[Collected data entries]
# # # # # # #
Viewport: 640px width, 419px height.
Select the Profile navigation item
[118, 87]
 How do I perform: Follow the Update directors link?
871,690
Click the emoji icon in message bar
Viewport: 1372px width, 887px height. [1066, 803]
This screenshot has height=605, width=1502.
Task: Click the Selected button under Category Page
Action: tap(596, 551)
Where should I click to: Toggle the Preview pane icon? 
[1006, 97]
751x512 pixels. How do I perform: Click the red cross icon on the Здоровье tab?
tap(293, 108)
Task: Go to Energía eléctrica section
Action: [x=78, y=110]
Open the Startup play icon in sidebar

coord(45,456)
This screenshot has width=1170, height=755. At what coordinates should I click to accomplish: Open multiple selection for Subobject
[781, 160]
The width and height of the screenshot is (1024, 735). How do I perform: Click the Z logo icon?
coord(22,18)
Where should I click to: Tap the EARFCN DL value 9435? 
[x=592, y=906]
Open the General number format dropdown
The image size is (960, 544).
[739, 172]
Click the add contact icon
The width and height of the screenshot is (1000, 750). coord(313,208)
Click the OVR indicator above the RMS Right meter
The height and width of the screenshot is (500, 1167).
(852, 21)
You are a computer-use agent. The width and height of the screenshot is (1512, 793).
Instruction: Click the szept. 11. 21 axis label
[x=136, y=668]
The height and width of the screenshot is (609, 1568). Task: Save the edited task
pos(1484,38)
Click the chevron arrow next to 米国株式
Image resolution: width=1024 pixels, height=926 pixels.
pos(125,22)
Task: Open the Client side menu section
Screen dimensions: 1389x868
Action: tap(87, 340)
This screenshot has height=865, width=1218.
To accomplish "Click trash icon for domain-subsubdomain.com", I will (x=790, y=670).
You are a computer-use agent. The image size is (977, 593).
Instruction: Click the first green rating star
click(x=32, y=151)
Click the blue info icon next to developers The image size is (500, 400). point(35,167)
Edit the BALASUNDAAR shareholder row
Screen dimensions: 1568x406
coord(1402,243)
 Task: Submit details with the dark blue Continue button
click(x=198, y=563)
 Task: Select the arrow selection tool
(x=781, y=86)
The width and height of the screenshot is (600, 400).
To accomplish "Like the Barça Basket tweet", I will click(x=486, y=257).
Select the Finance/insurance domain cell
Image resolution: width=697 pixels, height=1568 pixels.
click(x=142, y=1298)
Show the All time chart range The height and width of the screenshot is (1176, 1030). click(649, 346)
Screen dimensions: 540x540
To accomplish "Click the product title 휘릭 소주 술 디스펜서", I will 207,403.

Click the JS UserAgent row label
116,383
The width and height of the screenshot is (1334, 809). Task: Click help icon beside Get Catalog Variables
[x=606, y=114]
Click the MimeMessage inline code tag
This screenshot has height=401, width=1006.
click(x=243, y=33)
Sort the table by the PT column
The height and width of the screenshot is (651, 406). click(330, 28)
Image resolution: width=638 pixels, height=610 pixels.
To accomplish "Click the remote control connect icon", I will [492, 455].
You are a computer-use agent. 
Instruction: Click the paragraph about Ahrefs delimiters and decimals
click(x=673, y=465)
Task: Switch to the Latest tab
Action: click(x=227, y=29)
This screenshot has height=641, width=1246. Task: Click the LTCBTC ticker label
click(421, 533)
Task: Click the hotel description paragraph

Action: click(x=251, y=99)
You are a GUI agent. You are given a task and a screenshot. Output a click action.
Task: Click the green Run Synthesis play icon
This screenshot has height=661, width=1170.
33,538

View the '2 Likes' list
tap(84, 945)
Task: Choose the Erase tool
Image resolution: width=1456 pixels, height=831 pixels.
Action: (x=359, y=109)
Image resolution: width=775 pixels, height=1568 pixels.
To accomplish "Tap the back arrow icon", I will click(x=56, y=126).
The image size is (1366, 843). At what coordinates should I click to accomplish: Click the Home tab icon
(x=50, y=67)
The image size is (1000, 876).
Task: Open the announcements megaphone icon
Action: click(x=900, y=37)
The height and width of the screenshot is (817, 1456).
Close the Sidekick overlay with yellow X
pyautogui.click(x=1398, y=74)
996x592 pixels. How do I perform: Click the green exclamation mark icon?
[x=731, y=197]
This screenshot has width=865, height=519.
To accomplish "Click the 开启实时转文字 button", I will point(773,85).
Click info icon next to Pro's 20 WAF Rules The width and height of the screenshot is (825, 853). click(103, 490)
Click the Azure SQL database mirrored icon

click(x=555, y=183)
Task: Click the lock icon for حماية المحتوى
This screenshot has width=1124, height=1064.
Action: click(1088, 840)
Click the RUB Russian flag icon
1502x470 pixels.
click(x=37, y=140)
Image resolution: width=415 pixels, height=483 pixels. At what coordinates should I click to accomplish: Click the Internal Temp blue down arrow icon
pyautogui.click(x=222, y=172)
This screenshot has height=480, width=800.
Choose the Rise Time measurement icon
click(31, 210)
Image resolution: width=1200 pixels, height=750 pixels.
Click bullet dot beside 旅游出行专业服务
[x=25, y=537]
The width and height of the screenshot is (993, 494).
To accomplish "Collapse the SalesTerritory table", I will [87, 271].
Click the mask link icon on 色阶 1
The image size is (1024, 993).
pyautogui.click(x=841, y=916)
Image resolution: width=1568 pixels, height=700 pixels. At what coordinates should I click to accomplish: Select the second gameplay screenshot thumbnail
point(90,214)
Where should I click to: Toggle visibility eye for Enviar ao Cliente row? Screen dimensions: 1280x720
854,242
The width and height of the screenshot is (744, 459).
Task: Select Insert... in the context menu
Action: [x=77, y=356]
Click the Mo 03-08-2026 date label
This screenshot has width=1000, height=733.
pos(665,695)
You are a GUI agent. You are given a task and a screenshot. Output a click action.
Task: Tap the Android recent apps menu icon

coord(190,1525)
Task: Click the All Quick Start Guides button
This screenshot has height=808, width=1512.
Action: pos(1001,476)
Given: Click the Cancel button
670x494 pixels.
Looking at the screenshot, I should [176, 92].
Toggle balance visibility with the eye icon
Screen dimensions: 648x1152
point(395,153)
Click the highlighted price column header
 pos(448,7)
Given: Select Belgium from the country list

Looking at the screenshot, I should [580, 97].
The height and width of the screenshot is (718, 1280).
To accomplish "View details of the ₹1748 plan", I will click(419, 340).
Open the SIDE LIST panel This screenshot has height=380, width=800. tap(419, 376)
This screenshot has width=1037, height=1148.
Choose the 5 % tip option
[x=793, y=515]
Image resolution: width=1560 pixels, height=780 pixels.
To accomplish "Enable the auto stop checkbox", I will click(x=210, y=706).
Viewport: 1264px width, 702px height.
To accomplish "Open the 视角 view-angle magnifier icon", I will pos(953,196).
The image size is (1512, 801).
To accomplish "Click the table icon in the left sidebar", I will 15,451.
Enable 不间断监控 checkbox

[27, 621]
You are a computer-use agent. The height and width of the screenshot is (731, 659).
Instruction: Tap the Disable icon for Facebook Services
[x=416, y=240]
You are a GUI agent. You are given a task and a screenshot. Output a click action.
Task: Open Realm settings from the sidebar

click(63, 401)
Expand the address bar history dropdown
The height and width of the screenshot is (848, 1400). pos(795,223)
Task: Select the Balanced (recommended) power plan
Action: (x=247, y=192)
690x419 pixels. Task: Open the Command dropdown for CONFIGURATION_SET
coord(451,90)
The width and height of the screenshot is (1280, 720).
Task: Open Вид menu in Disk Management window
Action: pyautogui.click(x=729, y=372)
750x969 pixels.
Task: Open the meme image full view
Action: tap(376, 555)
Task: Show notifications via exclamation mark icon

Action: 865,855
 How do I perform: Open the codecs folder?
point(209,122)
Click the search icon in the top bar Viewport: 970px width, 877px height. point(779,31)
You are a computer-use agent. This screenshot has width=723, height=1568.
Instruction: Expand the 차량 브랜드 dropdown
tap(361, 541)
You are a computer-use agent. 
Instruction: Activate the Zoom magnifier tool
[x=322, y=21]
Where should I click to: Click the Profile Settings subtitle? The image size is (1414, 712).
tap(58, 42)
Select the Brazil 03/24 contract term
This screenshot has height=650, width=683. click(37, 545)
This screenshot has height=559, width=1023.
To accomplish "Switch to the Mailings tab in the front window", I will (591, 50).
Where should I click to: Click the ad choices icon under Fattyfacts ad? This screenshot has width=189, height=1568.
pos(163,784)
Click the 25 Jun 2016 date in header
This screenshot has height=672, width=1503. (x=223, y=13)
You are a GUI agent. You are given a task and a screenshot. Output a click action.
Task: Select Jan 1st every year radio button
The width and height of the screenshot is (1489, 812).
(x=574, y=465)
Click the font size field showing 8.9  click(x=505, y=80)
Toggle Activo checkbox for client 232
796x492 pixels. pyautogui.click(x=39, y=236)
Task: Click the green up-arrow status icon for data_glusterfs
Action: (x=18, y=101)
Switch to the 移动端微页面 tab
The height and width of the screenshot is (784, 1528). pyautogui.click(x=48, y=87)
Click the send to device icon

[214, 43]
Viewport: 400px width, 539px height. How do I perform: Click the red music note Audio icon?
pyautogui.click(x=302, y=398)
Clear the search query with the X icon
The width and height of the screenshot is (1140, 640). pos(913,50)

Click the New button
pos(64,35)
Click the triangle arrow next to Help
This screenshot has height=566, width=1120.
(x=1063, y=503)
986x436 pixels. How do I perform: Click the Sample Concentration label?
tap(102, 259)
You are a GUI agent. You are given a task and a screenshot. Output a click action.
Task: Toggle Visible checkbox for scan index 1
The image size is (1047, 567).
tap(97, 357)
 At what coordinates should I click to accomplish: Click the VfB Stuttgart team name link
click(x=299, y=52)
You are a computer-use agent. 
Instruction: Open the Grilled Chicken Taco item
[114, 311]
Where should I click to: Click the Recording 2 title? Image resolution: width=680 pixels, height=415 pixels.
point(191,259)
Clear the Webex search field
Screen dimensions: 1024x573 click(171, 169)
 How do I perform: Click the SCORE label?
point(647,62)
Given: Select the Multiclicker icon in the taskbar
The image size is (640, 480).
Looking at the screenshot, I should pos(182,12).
# # # # # # #
▶ _Exercise directions_:
Your task is to copy each line of the data above that holds "domain".

▶ _The completed task_:
To accomplish "Click trash icon for domain-subsubdomain.com", I will (x=790, y=670).
Select the Finance/insurance domain cell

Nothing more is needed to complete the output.